The same genius myopic vision of the progenitor of the Paul Theroux novel is now a direct descendant, the nephew, of the author, Justin Theroux.
 
It would seem that the casting here could not have been more fitting, as it was self-applied by the actor himself, and the director, and the producer.  Yep, all the same.  And I say fitting, because the character he plays, for all practical purposes, may very well be him in real life.  He is noted as saying that he has no ambition...ok...no "street" ambition as the character in the AppleTV series might also say he does not.  But Justin certainly fits the profile of the lone genius and multipod, as he's had his hand in every position except possibly script girl.  
 
The Series, well, it's a different animal than the earlier film, that's for sure.  The same theme of anti-societal, or anti-oligarchical innovation and system disruption is in the main character, yes, but the sum of the plot parts could not be any more different, and definitely caught up with the 2K world.  
 
I'll have to say that this series takes many of it's cues after Breaking Bad, as so many TV series since then have.  The gritty reality, the brutal characters, the hair-raising tension/suspense, but mostly...the main character, Allie Fox...all point in the same dangerous direction as Breaking Bad.  There are many moments when I swear it's Bryan Cranston on the screen and not Theroux.  The way he puffs his chest out, and calmly, dismissively hands out his decisive and ultimately persuasive directions to his family, of course in this case the whole operation up front from the start and not a coverup.  Walter White had us all strung along for some time with his "case" of underdog, and his heroism in the face of cancer and "the man", until you couldn't help but get sick of all of the people he used and killed.  Here, we have a much more elevated hero/anti-hero it seems, that while guilty of activities that have led to people being hurt, we might be much more persuaded to align ourselves with because of his seemingly absolute affection for the family, and his hatred of all things hypocritical and wasteful.
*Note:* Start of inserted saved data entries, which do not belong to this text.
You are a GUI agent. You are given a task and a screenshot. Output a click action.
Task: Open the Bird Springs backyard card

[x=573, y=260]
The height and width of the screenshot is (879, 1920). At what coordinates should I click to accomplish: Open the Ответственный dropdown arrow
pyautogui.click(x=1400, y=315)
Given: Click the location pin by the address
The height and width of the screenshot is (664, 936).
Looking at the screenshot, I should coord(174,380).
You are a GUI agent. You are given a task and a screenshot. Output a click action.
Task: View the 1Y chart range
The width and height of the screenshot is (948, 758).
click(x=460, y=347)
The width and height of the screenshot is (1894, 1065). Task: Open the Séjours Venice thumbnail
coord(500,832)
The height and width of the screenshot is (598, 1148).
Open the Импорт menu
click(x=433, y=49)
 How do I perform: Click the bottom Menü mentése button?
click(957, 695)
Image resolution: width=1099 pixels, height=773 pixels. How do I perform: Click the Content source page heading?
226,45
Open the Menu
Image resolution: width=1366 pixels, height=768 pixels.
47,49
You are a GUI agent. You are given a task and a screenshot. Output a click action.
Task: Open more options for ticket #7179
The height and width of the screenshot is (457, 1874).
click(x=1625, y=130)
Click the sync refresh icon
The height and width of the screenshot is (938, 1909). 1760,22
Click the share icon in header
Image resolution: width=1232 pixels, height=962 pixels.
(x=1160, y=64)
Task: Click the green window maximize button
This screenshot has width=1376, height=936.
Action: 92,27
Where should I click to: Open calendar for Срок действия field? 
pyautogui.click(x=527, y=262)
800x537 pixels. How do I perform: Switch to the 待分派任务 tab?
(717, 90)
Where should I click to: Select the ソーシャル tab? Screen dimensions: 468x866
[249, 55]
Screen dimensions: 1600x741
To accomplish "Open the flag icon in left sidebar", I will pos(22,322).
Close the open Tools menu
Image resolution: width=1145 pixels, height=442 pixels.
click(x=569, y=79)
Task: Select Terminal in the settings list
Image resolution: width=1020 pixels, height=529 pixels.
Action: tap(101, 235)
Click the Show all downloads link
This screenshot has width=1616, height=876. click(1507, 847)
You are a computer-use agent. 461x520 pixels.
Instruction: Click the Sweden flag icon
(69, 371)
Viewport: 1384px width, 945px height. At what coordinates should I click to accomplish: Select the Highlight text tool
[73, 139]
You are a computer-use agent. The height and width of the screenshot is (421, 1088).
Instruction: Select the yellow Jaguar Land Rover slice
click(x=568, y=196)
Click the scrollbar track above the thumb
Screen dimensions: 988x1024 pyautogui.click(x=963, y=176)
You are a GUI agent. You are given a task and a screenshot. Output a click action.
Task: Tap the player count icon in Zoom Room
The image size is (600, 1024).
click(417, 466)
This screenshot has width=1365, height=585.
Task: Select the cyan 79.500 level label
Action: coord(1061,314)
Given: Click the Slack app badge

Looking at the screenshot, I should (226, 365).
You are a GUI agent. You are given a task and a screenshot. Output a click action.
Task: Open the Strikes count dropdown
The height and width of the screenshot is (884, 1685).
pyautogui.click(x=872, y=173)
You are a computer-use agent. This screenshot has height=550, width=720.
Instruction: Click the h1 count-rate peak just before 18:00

His empathy for the disenfranchised could not have been more poignantly stated than when he labels all of those indigent souls running around under the city concrete as being "simply no longer able to consume...non-consumers...so that's their crime...they can..." no longer participate in the great capitalist engine, my words for what he said.  Yeah, that was a very clear moment that encapsulated the "insight" of his character, and the "cover" for his drive to action.  
 
However, we know that all great altruistic utopians had as much ego as anyone else, and many a justification for their excesses in obtaining their goals, including such subtle subterfuge even as playing the heartstrings of their family members.  Yet most characters of this nature it is believed, have historically had some genuine love for the end result being prosperity and the comfort of their own.  This is of course the very same trait that also leads these cavalier souls to be blinded by their programs of change, or their rendition of human revolution.  
 
The thing that struck me most about this season 1 was the effect that Allie Fox's drive and behavior had upon his family, specifically his son, near the end of the season.  We see his teen-aged son come to grips with and experience a few things that even those of a later age, 21 to 30 yo maybe, have not had to deal with.  A devastatingly tough and quick way to grow old before your time.  
 
Well, it's a thriller, well produced, directed, acted, lensed...ok, most of it is Justin's doing, yes, but if something is good and gripping as this story is, you can't help but get drawn in and begin to take sides.